The Silence and the Scorpion: The Coup Against Chávez and the Making of Modern Venezuela
Brian Nelson first went to Venezuela in 1989 as a high school exchange student. In 2002, with his MFA degree in hand, he began this project in Caracas under the aegis of a Ful-bright Award in creative writing. He classifies his book as a work of "narrative nonfiction and investigative reporting" (p. 296) and focuses on the tragedy of those who died or were wounded during the events surrounding the golpe against President Hugo Chávez in April 2002. Nelson succeeds admirably in presenting a gripping narrative, but his low standards in investigative reporting make the book extremely one-sided and unreliable.

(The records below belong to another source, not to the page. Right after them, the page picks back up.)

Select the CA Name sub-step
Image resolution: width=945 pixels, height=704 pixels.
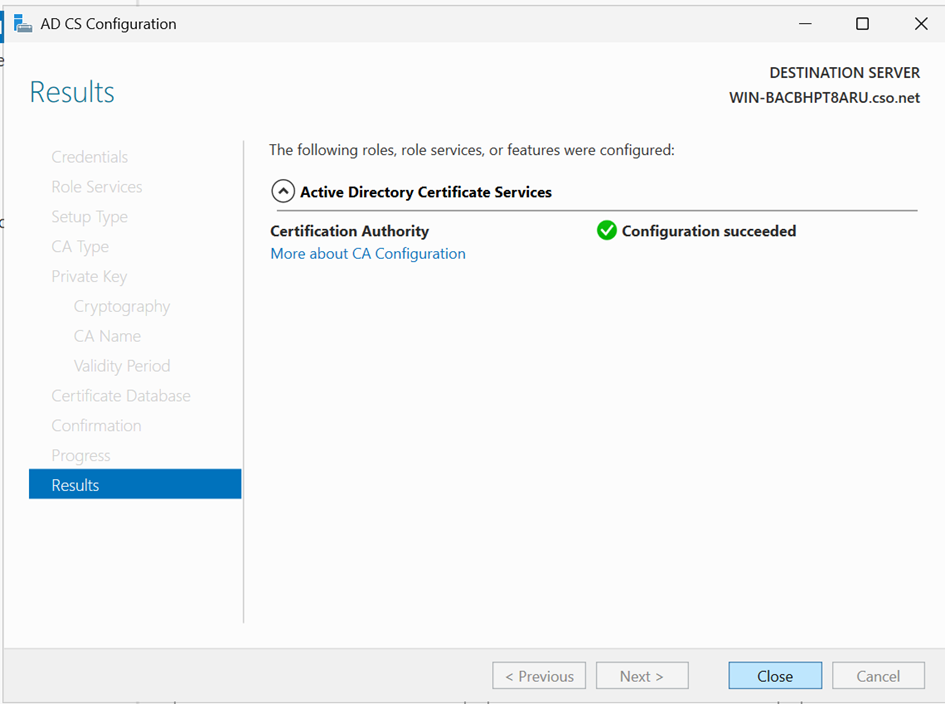107,337
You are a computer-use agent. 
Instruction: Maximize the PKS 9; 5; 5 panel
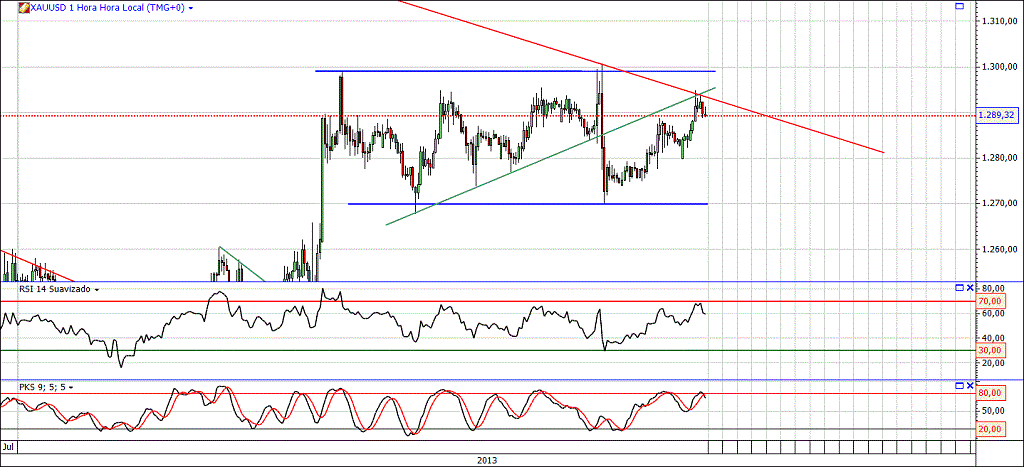coord(959,386)
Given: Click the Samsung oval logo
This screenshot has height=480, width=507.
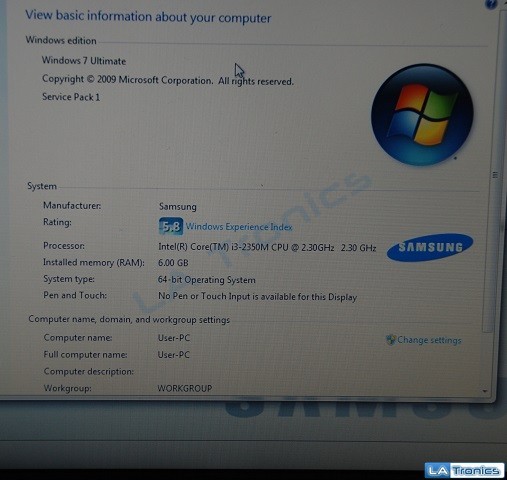Looking at the screenshot, I should pos(430,247).
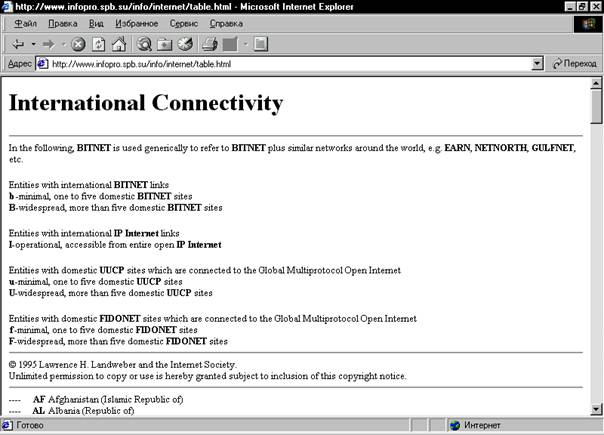Expand the address bar dropdown list
604x435 pixels.
coord(537,64)
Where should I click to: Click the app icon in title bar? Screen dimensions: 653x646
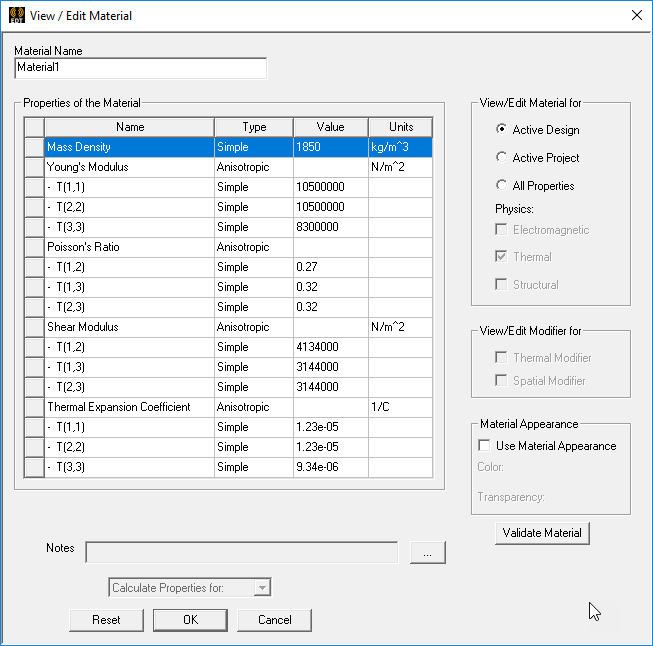pos(16,15)
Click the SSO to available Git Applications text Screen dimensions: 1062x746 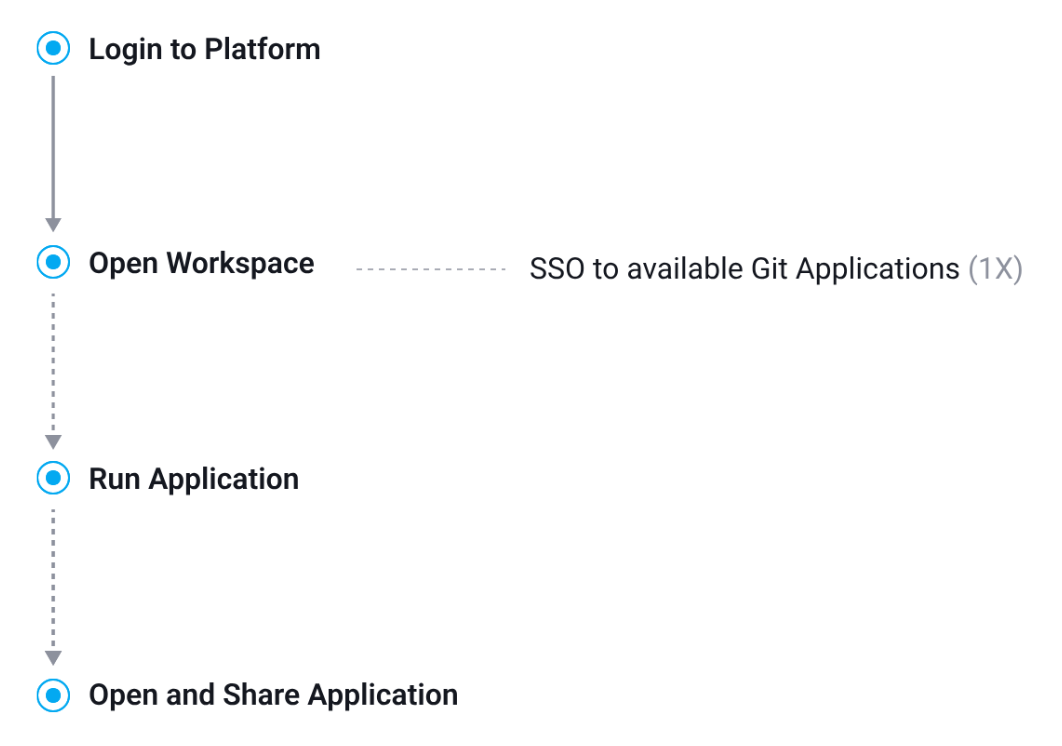tap(744, 269)
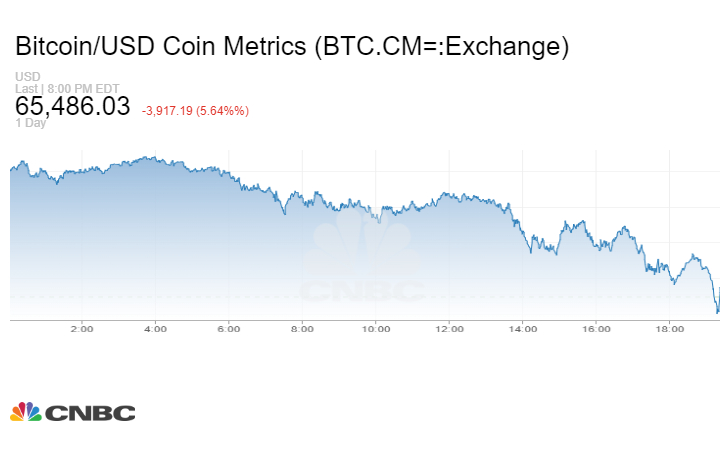The width and height of the screenshot is (720, 450).
Task: Click the CNBC peacock logo icon
Action: (25, 412)
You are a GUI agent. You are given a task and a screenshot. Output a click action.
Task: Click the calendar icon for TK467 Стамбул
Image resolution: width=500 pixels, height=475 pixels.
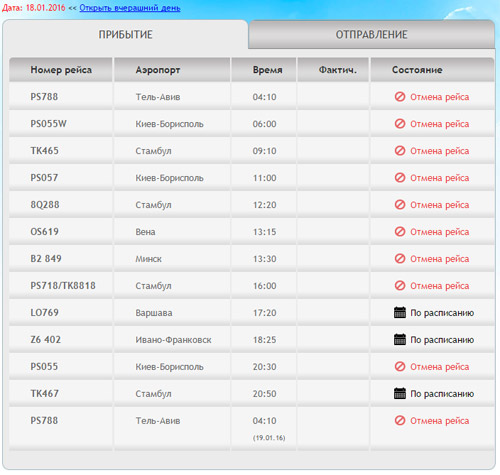pyautogui.click(x=400, y=393)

It is difficult to give an objective account of the events that Nelson describes. On April 11, 2002, a huge march, ostensibly peaceful, diverged from its authorized route and surged toward Miraflores, the presidential palace, with the avowed goal of ousting President Hugo Chávez. Near Miraflores, the marchers encountered the Metropolitan Police, the National Guard, and Chávez supporters. The Metropolitan Police and the National Guard should have maintained order and protected the palace, but many among them sympathized with the opposition. Tear gas was launched, rocks were thrown, shots were fired, many were wounded, and 19 people were killed, both chavistas and opponents. In the ensuing chaos, army commanders disobeyed Chávez's order to move into the streets, forcibly took him to an undisclosed location, and tried to get him to resign. On April 12, businessman Pedro Carmona assumed the presidency, dismissed the National Assembly and the Supreme Court, abolished the Constitution, and appointed a cabinet that included none of the supporting military officers. No significant objections arose when loyal officers returned Chávez to power on April 13. Venezuelans continue to believe that the violence was part of a larger plot. Chavistas claim that the opposition fired the shots in order to provoke outrage that would allow a planned coup to take place. The opposition charges that Chávez's supporters shot into the crowd, while blaming the opposition, to create a pretext for Chávez to clamp down more decisively on his enemies.
Nelson unequivocally supports the opposition story and presents little evidence from the Chávez side. He concludes that chavista supporters fired the shots; that Chávez subsequently blocked investigation into the events; and, that Chávez's generals removed him because they did not want to turn the army on the people, and because they deplored his effort to "Cubanize" the country. No coup conspiracy existed. Carmona simply took [End Page 393] advantage of an opportunity, but his overreaching allowed the Chávez restoration. During the three day ordeal, Chávez himself was indecisive, incoherent, and tearful; he considered suicide.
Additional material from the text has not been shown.